I’m reminded of the story of the tortoise and the hare. The hare, you see, was this spunky little nincompoop who kept tripping over himself as he ran to canoodle with everything along the way that remotely resembled a hot bunny chick.
“Ouch,” he’d say as his flippity-floppity feet caught on loose branches, causing him to stumble and face plant his cute little button nose into the dirt. “I gotta get to the finish line—but wait, that kind of looks like Babs Bunny. Rats! Just another shrub. Oh, there’s another one!”
Now the tortoise, on the other hand, was slow and steady. He trotted along at a lethargic pace, occasionally shouting ahead to the hare, “Dude! We’re not actually racing.”
Oh, yeah. In my version, there is no race, but the hare is still bolting ahead like there’s a pack of hyenas nipping at his butt. You see, the hare in this case is a metaphor for nearly every story published on the Dystiny Myers case. In the frantic scramble to add more drama while the story of a murdered 15-year-old is still hot, it’s getting ever-more difficult to chew through the bologna before there’s more bologna to chew through.
My bologna has a first name, it’s S-M-E-A-R.
I’m not sure who the tortoise represents. Maybe common sense over sensationalism.
The latest scandal is over a purported videotape that shows people beating someone—Myers?—in the back of a truck while two Pismo cops sip lattes. As with many of the Myers stories, the real scandal seems to be that the stories tend to get shoved out the door as fast as possible. First it was the Trib’s coverage of her Myspace.com page and disconcerting attempts to paint her as a confused party girl who may have deserved an ill fate. Most recently, it’s the Kccn.tv mash-up over the purported videotape. The tape, as it turns out, might not exist. Or it might exist, but it might not have anything significant on it. The gas station manager and owner have since said there is a tape, but there’s nothing to see.
Someday, Dystiny, you’ll be able to rest in peace.
Sucker punches
Blippity, bloop, blop. Hum, diggidy, dum. Oh, sorry, I’ll just hum to myself while you read this week’s cover story written by the now bleary-eyed Staff Writer Matt Fountain, who’s been banging his head against a wall trying to get local cops to peep up as to why they’ve metaphorically spanked a local couple following an excessive probation search.
Fountain was forced to paw through a few skeleton-stuffed closets while reporting this story. Remember the Iron Posse? The “ride fast and live free,” now-disbanded sheriff’s deputies motorcycle club? And then there was Jay Vestal, a man who died beneath the knee of a sheriff’s deputy in a marijuana bust. These are the types of things most people don’t forget, though they’ve probably tried their darndest.
But they didn’t forget the name Jim Eickholdt, who was a major burr in the department’s rear back when. The Sheriff’s Department recently decided to send more than a dozen cops armed to the teeth and garbed in their best Gestapo attire to stick a gun in Jim’s wife’s face while she was sleeping. Sure, the department had a legitimate reason to perform a probation search, but it appears they conducted the search illegitimately. Even Chief Probation Officer Jim Salio had “no idea” why the Narcotics Task Force was apparently leading this crusade.

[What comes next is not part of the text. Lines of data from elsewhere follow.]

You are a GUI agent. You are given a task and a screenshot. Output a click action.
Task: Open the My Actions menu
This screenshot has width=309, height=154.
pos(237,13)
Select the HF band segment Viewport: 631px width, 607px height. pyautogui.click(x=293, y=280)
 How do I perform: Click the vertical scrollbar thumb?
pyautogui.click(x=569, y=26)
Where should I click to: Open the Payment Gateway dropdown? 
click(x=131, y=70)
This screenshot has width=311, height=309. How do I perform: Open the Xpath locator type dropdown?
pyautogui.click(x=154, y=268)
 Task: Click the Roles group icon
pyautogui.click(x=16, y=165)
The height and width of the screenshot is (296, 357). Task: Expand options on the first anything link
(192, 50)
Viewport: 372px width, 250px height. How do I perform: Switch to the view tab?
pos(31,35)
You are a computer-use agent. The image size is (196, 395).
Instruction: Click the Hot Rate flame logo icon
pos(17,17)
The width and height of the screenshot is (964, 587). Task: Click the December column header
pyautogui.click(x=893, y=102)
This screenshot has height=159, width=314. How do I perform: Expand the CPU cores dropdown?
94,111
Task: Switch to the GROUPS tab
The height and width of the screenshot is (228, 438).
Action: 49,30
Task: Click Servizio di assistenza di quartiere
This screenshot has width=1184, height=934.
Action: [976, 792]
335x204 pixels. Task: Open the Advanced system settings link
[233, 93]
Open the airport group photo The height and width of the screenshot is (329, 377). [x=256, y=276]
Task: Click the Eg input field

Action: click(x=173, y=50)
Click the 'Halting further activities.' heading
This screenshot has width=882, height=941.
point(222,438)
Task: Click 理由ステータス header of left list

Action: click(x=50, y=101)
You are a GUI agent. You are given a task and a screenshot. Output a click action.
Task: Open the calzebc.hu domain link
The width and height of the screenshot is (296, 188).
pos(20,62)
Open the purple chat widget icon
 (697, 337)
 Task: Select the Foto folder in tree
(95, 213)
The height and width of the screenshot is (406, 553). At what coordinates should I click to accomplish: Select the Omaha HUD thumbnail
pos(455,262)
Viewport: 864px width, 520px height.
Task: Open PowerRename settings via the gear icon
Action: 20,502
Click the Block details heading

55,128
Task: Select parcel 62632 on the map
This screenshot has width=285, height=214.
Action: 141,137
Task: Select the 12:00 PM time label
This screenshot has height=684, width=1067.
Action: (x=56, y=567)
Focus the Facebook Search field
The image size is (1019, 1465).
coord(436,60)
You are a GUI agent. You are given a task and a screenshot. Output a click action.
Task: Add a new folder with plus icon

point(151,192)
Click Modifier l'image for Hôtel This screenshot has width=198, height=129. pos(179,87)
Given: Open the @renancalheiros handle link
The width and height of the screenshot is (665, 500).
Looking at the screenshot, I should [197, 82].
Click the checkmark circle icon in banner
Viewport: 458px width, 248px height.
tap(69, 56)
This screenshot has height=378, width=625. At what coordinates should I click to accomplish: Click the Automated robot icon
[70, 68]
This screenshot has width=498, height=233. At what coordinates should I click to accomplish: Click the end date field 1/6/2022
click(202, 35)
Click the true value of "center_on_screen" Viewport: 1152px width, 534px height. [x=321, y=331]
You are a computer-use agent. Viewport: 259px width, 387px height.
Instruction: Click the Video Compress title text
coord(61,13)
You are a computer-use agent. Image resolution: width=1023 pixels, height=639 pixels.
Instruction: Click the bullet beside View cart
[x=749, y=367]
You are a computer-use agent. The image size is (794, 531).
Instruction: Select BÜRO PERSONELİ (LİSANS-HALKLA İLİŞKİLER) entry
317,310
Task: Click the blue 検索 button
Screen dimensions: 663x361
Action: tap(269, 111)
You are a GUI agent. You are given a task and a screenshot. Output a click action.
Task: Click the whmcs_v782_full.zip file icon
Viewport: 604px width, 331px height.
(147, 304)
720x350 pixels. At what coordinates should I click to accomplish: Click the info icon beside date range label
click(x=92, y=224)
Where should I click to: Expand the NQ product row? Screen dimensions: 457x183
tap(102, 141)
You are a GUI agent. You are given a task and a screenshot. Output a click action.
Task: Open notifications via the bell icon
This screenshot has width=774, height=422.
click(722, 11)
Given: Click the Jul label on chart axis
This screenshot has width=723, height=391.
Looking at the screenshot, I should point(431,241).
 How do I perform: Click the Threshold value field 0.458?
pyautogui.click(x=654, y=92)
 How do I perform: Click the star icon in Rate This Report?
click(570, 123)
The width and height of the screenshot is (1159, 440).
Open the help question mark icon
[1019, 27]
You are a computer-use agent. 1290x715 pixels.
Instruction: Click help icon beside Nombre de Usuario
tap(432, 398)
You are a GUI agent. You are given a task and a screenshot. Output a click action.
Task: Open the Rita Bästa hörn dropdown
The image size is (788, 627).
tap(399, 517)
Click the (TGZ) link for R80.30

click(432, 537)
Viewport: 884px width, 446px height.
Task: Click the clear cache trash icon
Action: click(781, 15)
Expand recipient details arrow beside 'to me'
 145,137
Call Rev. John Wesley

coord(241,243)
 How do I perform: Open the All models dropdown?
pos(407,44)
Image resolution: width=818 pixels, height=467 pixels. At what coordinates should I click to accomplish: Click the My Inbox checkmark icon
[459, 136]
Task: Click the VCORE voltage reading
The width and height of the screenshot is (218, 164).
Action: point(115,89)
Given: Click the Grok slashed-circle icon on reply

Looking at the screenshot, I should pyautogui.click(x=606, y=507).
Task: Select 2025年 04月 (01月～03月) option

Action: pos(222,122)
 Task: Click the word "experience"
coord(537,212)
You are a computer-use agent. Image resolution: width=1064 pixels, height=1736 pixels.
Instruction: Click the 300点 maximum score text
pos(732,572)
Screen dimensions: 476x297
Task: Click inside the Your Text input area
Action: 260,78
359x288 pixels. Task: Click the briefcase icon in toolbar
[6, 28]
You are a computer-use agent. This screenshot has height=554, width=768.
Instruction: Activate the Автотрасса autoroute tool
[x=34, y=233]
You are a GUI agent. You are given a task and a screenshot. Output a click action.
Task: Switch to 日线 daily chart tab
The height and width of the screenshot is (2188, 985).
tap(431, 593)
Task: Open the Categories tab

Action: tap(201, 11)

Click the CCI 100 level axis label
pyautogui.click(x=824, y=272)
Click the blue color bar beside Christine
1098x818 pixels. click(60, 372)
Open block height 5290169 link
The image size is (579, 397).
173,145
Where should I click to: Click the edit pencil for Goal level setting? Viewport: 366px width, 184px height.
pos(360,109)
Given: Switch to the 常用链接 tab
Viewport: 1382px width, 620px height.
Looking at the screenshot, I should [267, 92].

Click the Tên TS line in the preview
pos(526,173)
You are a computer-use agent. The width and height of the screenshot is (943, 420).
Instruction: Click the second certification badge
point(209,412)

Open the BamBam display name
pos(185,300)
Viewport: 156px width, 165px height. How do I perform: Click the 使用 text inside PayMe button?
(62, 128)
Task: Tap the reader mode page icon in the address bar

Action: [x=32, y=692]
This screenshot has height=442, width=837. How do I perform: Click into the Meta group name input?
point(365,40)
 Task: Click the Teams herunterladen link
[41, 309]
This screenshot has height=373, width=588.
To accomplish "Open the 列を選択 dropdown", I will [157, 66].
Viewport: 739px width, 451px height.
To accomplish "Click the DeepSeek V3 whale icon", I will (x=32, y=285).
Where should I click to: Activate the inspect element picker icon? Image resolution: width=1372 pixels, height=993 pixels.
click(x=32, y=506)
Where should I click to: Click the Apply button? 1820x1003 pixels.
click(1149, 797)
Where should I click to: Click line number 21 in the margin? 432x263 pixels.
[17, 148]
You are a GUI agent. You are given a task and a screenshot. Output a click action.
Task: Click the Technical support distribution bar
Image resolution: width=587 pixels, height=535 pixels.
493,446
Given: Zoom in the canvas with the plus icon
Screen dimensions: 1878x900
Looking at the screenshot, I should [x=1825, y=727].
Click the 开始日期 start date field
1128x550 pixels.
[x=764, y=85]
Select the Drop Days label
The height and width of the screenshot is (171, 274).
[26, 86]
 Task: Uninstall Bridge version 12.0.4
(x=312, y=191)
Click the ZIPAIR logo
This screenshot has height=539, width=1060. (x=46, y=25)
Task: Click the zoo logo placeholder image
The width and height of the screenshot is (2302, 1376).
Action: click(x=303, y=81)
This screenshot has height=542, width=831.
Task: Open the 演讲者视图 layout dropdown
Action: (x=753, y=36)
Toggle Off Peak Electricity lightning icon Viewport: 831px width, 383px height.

After failing to turn up anything incriminating, various county strong-armers flung a bunch of screw-you charges at Eickholdt and family. It looks downright sketchy, the type of situation in which a bunch of badged goons bombarded a sleepy family over, well, nothing.
In another overkill situation, SLO City Manager Katie Lichtig had a bit of a meltdown the other night. It was weird, but, in hindsight, not that surprising. Steve Barasch, a long-time public rabble-rouser who says the city is blowing its limited funds, told the City Council they’re still blowing their funds and living outside their means. Barasch is also one of the people behind a local initiative that would force the city to go to voters every time it wants to raise fees—something all city officials really hate.
Lichtig’s reaction was really fast and shocking, catching our man on the scene—Staff Writer Robert A. McDonald—so off guard he barely had time to scribble some notes. What he did scribble is how Lichtig went ballistic on Barasch. She called him a liar and said he’s been falsifying facts, then went off on some weird tangent about what Barasch said on the radio.
I hear she later apologized, but did so to the City Council. But I’m sure they were real torn up about it, like they just saw their parents fight at the dinner table and then had to scarf down meatloaf in awkward silence.
We know Lichtig can negotiate—she got more than $300,000 a year in total compensation out of the city folks who hired her. Let’s see you bare your teeth against someone for the public good and not your pride, Katie. Let’s see you earn your fortune.
Also that night she presented a whopper of a financial forecast. City financial goobers are predicting “downward pressures on salaries from the loose labor market” and presume the city won’t be funding any new frivolous projects. *Cough* One million dollar fire truck and *egh-hem* downtown improvements. Excuse me, I have an allergic reaction to B.S.